THE LOW POST: Keep on Hatin'

At the year's end, a look back on the birth of the hate era

MATT TAIBBIPosted Dec 28, 2006 8:35 AM

There is obviously a tremendous moral argument to be made here -- that Fox News stepped into an ethical minefield when it scored huge ratings supporting the Iraq invasion, a decision that soon after left it under enormous pressure to vindicate White House policy by sugarcoating the spiraling Iraq disaster. This is supposedly why commercial news networks are supposed to stay out of the politics business; you back the wrong horse, you end up sharing the same bottle of glue.

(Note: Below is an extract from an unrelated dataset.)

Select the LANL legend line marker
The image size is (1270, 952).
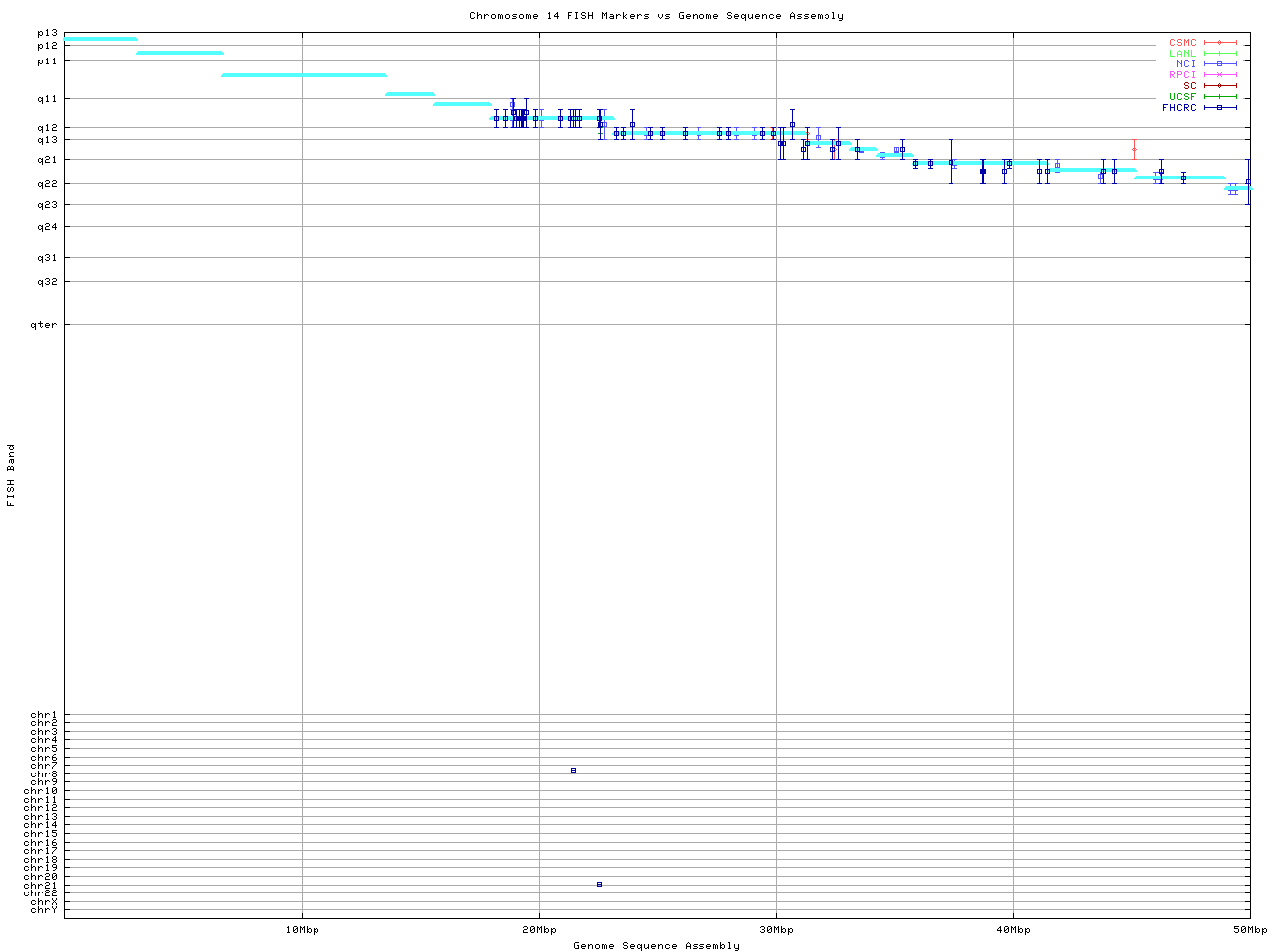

That is why the recent ratings reshuffle is being celebrated so loudly in the media world. In a business where ethics stopped being an important consideration for news directors fifty years ago, the blow to Fox is being seen as an overdue expression of capitalist justice, a punishment to the network that abandoned the true mission of the news business (providing objective news to consumers) and a reward to the Lou Dobbses and Anderson Coopers of the world who at least remained in the ballpark of non-partisan truth, whatever that is.

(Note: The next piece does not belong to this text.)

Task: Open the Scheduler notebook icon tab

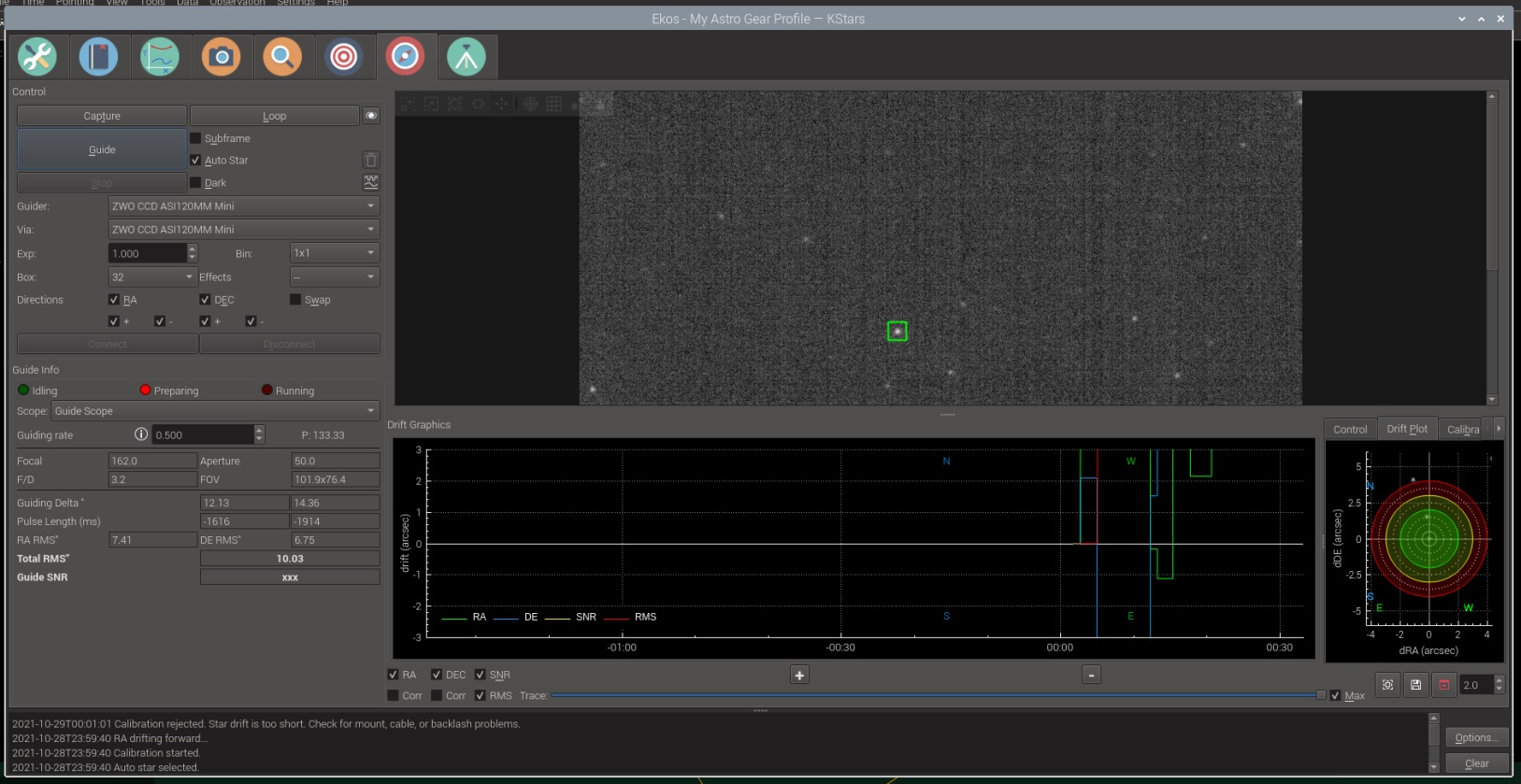Action: pos(99,57)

Sadly, this is bullshit, and we all know it. What happened this year was not an abatement of the Fox phenomenon. It was a super-acceleration of the Fox era. This idea that what Fox is selling is a specific policy or ideology is a myth that is going to be furthered in every corner of the media landscape. What Fox has been selling in the last ten years is a formula for building and retaining a mass media demographic. The formula is Blame, Hate, Coalesce: You address the widest possible political demographic, blame their problems on a numerically smaller group, and then you solidify the collective identity of the first group by feeding them a regular and addictive diet of warnings and dire threats to their existence. Every FAIR-reading media-savvy lefty knows how this works; you take aim at the religious middle class, for instance, and you plaster their evening news shows with pictures of queers in bridal gowns tongue-kissing in some reviled Leninist paradise like Massachusetts or San Francisco. Surround that news story with jazzy ads for products Joe Q. Layoff can no longer afford to buy (displayed by huge-chested models he will later see on the cover of a celebrity mag arm-in-arm with someone slimmer and richer than himself) and you have a perfectly addictive media formula, a neatly profitable little cycle of fear, titillation and self-loathing that never needs to be broken.